**OBJECTIVE**
Please put the lines starting at the one that contains "will (15, 105)." and ending at the one that contains "Action: point(628,57)" into a Markdown table with two columns, No. and Entry. Number each line and leave out any blank lines.
--- start of GIVEN RECORDS ---
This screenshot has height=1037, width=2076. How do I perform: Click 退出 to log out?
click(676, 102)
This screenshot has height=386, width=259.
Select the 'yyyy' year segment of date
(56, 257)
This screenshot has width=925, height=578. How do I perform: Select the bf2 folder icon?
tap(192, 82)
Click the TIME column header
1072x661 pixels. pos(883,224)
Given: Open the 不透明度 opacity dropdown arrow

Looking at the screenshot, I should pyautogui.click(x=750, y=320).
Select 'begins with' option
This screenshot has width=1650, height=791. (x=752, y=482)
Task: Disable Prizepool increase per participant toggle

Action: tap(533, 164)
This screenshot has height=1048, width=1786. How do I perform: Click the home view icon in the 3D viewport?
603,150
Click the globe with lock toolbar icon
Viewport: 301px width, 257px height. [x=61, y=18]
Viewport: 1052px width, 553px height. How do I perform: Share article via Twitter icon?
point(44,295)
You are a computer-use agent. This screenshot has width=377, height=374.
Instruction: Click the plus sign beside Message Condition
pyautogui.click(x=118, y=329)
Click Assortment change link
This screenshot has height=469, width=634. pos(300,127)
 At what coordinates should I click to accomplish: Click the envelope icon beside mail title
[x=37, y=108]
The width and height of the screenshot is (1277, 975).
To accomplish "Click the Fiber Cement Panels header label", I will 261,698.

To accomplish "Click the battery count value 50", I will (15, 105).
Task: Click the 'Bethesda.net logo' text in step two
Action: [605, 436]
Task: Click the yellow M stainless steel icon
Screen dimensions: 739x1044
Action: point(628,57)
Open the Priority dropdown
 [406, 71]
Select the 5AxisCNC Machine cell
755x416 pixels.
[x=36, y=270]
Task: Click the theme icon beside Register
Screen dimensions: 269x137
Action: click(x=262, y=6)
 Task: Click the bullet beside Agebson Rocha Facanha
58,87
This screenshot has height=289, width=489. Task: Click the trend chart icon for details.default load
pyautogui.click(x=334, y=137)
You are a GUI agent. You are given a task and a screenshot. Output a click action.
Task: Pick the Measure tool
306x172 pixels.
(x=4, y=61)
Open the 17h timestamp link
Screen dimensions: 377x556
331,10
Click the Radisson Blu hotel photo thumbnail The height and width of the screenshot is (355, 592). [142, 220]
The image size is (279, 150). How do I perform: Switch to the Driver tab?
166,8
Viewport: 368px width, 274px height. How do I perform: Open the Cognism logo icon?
--- end of GIVEN RECORDS ---
**FINAL RESULT**
| No. | Entry |
|---|---|
| 1 | To accomplish "Click the battery count value 50", I will (15, 105). |
| 2 | Task: Click the 'Bethesda.net logo' text in step two |
| 3 | Action: [605, 436] |
| 4 | Task: Click the yellow M stainless steel icon |
| 5 | Screen dimensions: 739x1044 |
| 6 | Action: point(628,57) |